Saying that “fin keels will snap in big waves” sounds as foolish to a modern sailor as someone saying, “That horseless carriage idea will never catch on. Too dangerous! We’ll be riding horses in 100 years.”
With their very deep canting keels they are not for cruising the Bahamas, clearly. But full respect must be given to boats that can sail themselves at 20 knots in the southern ocean while the skipper sleeps.
To catch up on the last few decades of developments in ocean sailing, I suggest a trip to youtube, search words Vendee Challenge.
http://www.youtube.com/watch?v=89IdD9nxd8w&feature=related
That horseless carriage fad will never catch on! The wheels will pop! Horses forever!
Check out the great videos now available on youtube. Cameras are going places and showing things never seen by landlubbers before.
Look at this crewed ocean racer in a storm. And no, their fin keel did not snap off.
http://www.youtube.com/watch?v=zXuzy0k9mZQ&feature=related
Oh come on. There isn’t anything equivalent about not being able to “do anything remotely dangerous” and sailing around the world alone at age 16.
Nor does the risk involved — to her or, inevitably, whomever may have to try to rescue her — serve any purpose larger than “adventure,” at best, and self-agrandizement, at worst.
Of course I did.
But to what end? What is this really accomplishing except providing everyone else a vicarious thrill and cheap entertainment?
If she’s alone in a boat facing death on the high seas, do you really think she will say to herself, ah, it was all worth it, love you, Mom, love you, Dad?
Do you really think that if she makes it out, at 46 she’ll look back and think, truly, yeah, that was worth the potential risk?
I agree with you.
And it's not a question even of experience or preparation.

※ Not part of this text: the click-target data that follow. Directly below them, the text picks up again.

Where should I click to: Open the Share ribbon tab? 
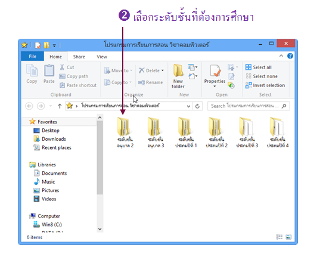point(79,57)
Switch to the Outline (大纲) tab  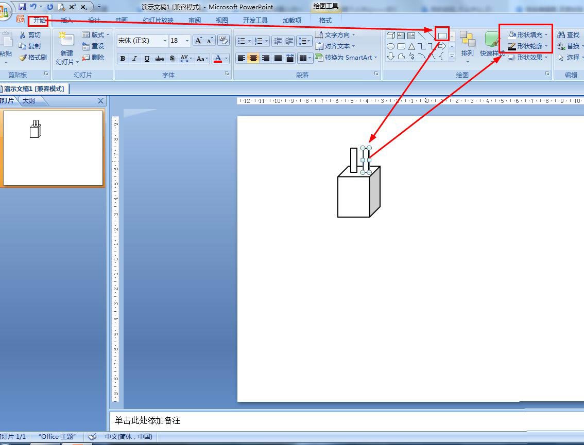click(29, 100)
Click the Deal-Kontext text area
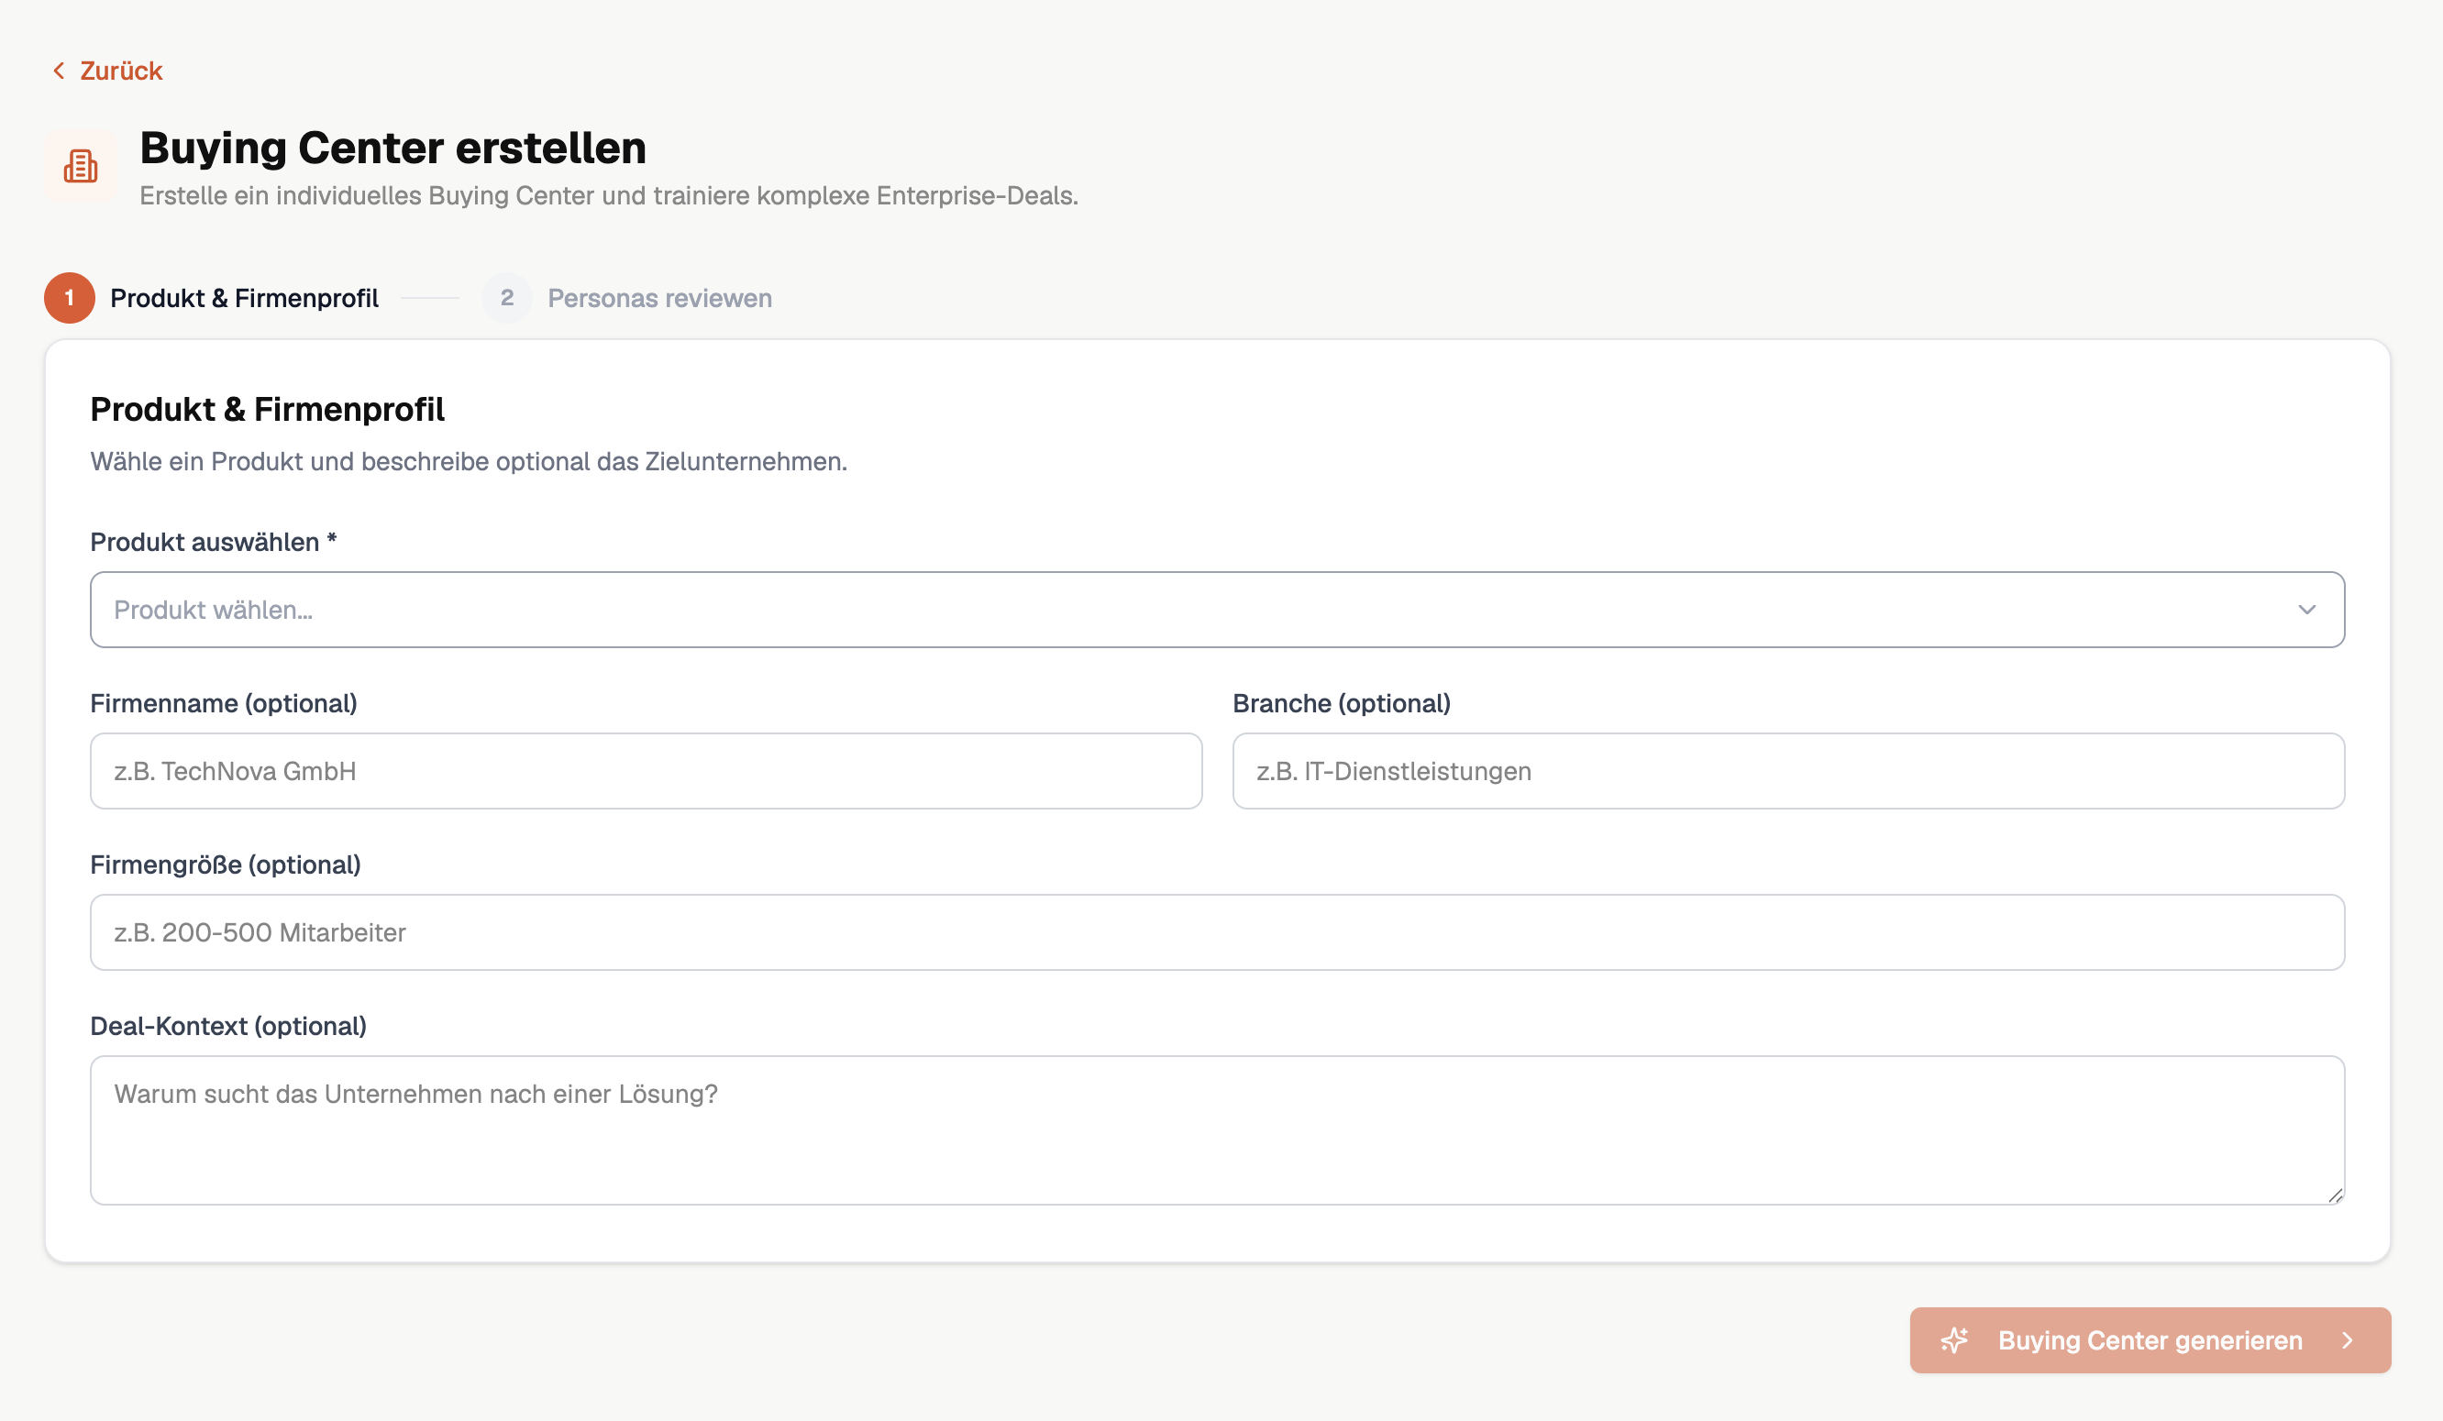The height and width of the screenshot is (1421, 2443). coord(1216,1129)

It's also bugs the crap out of me when people do "I did it" stuff that, if it all goes wrong, it's going to cost the public literally millions to try to rescue them, and more importantly some sergeant in the Coast Guard or something may even put his life on the line trying to rappel down from a helicopter to grab the person or something.
People. Think about it.
The saddest thing is that so many of these endeavors that kids get consumed by, the ones that take so much time and treasure and, really, their childhood, turn out to be not worth much in the end, even if they do end up making a buck on them or gaining a measure of fame.
Think of all the little girl gymnasts who spent their entire childhood in a gym (often away from home!), going to meets, make it to the Olympics, win a medal, get a few magazine covers and endorsement checks, go to DisneyWorld. Ten, fifteen years later, who even remembers most of them or cares?
Would they really think that was the most important thing in their life? Would they really get a kick out of being 70 years old and still being introduced at garden clubs as that “girl who sailed around the world”?
In the scheme of things, the sacrifices made and risks taken just don’t seem worth anything.